Painting by Jacob Jordaens

Candaules Showing His Wife to Gyges is a small painting of the story of Candaules painted by Jacob Jordaens around 1646. It is in the collection of the Nationalmuseum, in Stockholm (accession number NM 1159).

==Description==
This image illustrates Herodotus's version of the tale of Gyges. Candaules was a king of the ancient Kingdom of Lydia in the early years of the 7th century BC. Proud of his wife's (the queen's) beauty, the king had boasted about her. One of his courtiers, Gyges, had expressed some reservations about the king's boasts. Piqued by his courtier's incredulity, the king invited Gyges to see his wife's beauty with his own eyes when she was going to bed at night. He led Gyges to his wife's bedroom where he could observe her. The queen, furious with Candaules, confronted Gyges and offered him the choice to be killed or kill the king. Gyges killed the king and seized the throne, taking the widowed queen as his wife.

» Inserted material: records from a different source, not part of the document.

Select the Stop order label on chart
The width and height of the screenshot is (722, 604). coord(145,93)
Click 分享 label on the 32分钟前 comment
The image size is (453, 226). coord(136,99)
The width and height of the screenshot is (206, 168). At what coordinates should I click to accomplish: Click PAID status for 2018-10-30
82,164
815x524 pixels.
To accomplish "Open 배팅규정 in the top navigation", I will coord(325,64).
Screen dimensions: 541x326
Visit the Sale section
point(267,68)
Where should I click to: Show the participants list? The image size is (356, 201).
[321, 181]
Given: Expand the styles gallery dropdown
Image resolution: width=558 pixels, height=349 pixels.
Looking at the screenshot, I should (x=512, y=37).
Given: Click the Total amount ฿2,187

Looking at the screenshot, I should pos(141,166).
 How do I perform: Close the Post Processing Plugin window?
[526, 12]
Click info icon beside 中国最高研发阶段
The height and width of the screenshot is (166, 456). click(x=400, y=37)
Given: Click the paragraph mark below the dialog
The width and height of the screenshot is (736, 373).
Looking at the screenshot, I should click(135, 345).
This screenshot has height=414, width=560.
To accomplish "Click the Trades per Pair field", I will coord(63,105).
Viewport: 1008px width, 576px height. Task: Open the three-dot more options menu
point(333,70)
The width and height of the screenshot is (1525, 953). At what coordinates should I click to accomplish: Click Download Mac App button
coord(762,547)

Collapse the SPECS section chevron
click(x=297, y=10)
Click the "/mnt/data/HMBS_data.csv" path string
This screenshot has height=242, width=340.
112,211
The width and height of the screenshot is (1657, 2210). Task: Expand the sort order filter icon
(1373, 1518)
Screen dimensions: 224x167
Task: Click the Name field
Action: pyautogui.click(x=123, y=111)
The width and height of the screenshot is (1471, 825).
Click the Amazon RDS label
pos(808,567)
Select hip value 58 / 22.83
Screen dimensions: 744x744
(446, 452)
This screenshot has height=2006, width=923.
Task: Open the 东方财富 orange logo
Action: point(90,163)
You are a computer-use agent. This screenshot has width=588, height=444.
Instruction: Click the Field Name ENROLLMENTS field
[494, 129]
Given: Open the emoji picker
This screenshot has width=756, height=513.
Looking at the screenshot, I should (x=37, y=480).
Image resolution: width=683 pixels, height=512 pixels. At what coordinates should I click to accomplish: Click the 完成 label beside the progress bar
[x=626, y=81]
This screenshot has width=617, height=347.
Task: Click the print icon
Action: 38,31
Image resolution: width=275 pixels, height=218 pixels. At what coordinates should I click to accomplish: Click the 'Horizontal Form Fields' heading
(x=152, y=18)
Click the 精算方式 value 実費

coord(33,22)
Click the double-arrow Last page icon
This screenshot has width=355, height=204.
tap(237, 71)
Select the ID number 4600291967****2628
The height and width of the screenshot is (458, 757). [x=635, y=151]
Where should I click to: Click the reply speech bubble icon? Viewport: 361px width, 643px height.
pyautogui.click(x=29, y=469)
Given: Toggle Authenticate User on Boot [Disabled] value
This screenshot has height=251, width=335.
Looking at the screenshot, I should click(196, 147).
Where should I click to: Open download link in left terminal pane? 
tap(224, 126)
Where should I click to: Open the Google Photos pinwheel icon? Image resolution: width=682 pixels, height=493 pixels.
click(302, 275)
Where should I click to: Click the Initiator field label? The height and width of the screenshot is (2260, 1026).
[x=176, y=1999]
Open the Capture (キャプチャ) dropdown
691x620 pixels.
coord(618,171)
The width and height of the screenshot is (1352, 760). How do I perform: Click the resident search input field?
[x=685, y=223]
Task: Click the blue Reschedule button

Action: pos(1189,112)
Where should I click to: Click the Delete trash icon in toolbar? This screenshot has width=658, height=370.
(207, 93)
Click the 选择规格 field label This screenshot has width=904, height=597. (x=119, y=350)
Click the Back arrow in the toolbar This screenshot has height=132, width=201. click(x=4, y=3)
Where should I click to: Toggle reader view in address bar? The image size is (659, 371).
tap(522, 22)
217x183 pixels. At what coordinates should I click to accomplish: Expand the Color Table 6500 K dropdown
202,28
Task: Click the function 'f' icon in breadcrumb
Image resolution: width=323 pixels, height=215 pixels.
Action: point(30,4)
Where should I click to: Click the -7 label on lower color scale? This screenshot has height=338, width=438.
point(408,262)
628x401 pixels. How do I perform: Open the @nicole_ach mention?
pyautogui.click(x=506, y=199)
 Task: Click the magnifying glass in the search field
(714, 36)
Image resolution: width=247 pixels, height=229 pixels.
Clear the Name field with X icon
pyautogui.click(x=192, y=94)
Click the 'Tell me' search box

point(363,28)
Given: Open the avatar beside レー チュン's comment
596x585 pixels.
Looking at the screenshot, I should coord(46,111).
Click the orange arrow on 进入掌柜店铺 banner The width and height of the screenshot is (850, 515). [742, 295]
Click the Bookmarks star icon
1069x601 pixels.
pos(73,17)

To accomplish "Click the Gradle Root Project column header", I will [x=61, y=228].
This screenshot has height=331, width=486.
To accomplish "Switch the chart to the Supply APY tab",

The painting shows the moment when the king and Gyges watch from behind a curtain how the naked queen is going to bed. The scene is placed in a 17th century environment instead of Antiquity. The queen has her head turned towards the viewer and her gaze can be interpreted as both provocative and triumphant. Jordaens clearly has used the story as an excuse to paint his ideal nude model. A small dog with its tongue sticking out of its mouth sits at the feet of the queen.

==Provenance==
The work was painted by Jordaens in Antwerp and delivered to the collector Martinus van Langenhoven in 1646. The work was donated to the Nationalmuseum Stockholm by count Axel Bielke in 1872.